++++ GIVEN RECORDS

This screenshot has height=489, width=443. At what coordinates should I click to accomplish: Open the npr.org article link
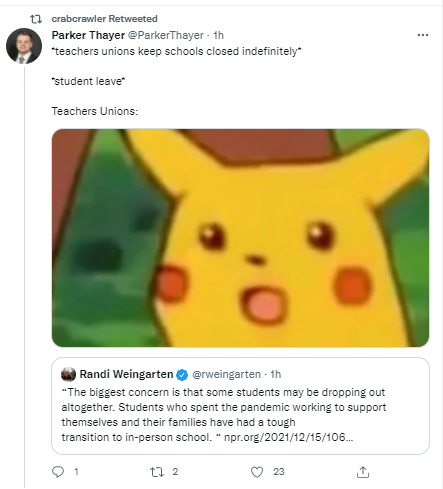coord(289,437)
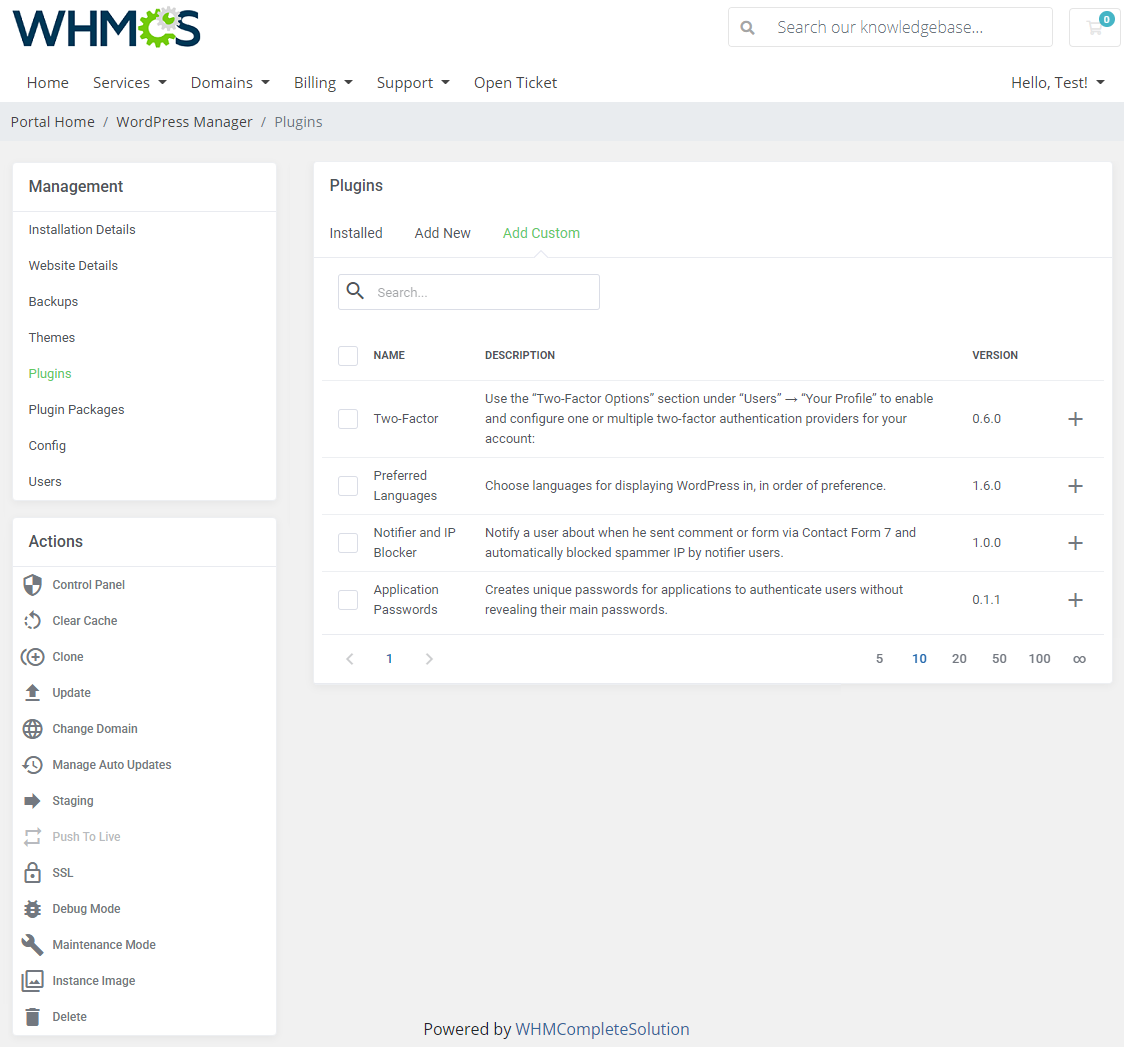Open the Billing dropdown
Screen dimensions: 1124x1047
(x=323, y=82)

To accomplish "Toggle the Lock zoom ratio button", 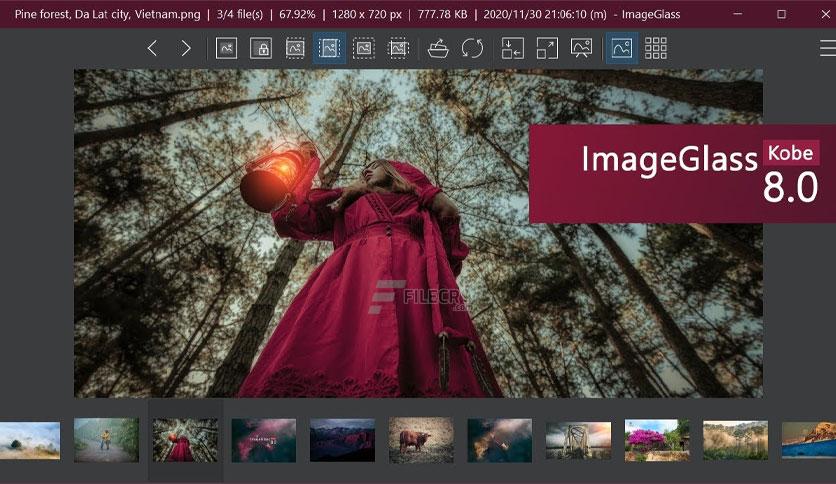I will pos(261,49).
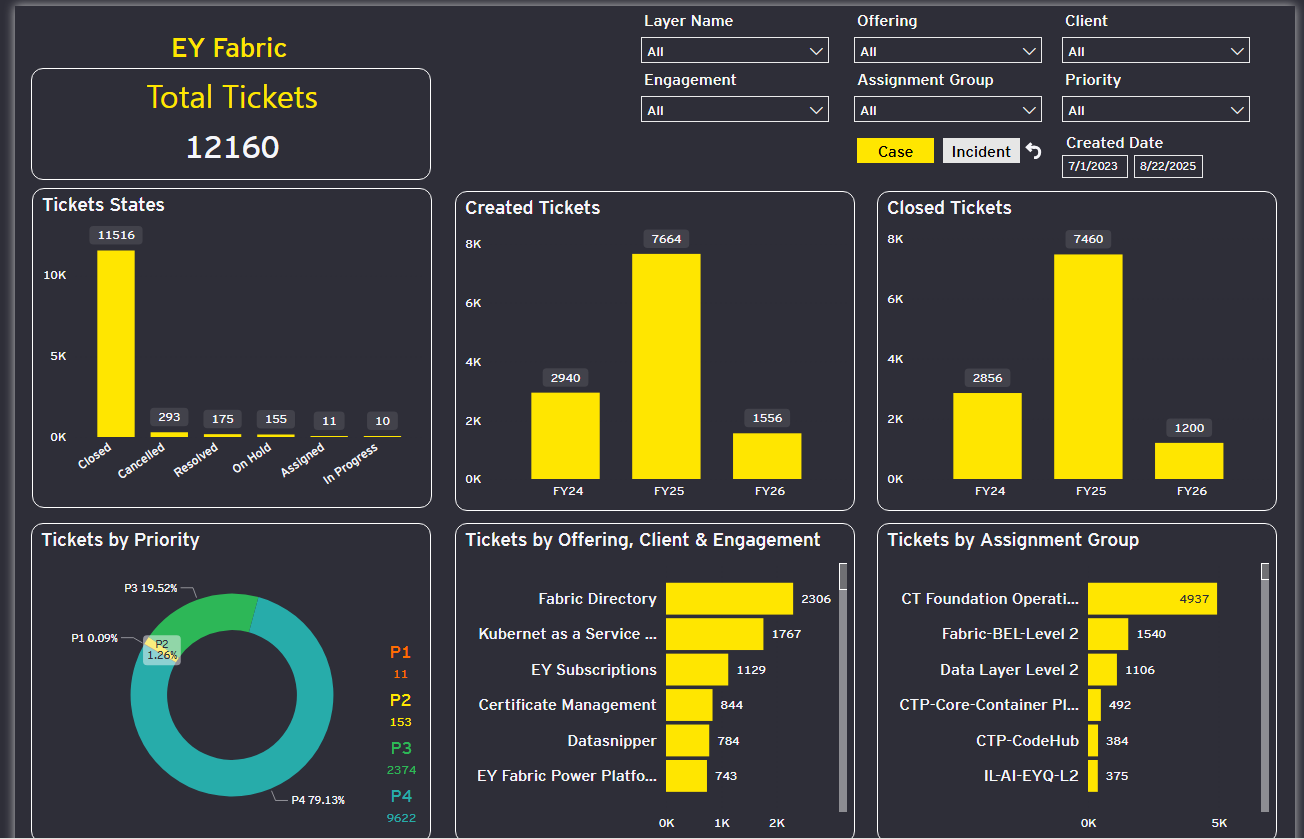
Task: Click the Offering chart vertical scrollbar
Action: click(x=843, y=690)

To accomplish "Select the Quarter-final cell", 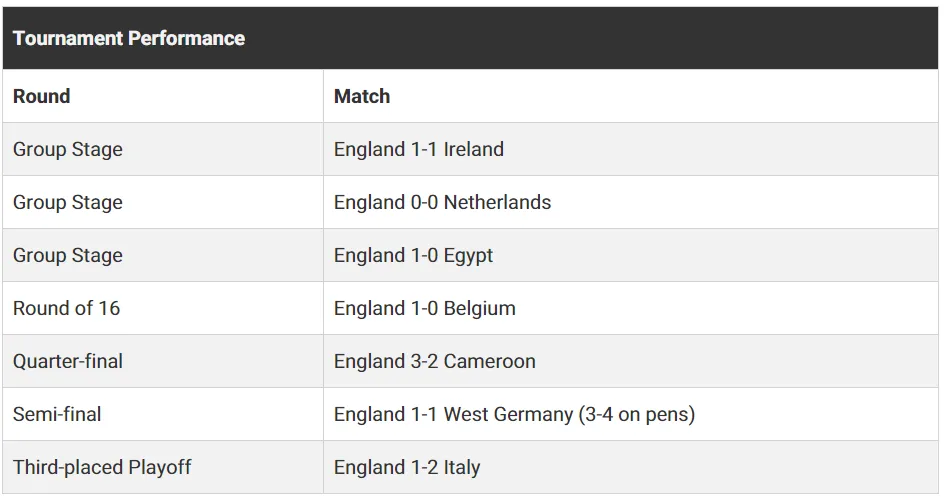I will (68, 361).
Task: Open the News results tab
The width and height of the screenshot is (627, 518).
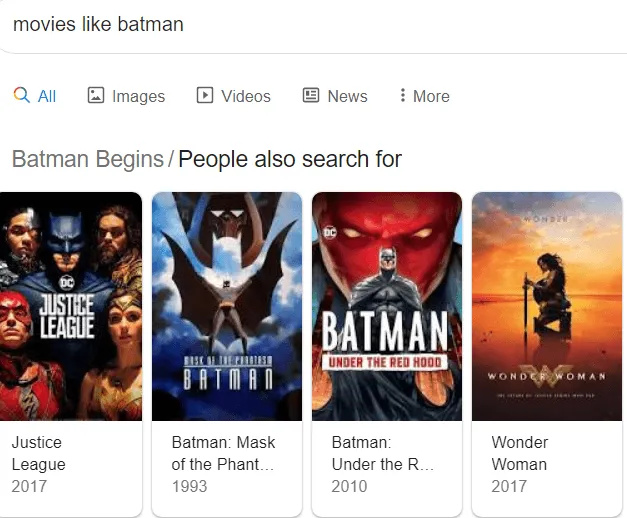Action: click(x=347, y=96)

++++++++

WORK REQUIRED: In the entries above, find the line containing "The width and"; transcribe exactly that line and every line after it through the end, and only those, omitting pictures.

WRITTEN RESPONSE:
The width and height of the screenshot is (627, 518).
Action: click(x=347, y=96)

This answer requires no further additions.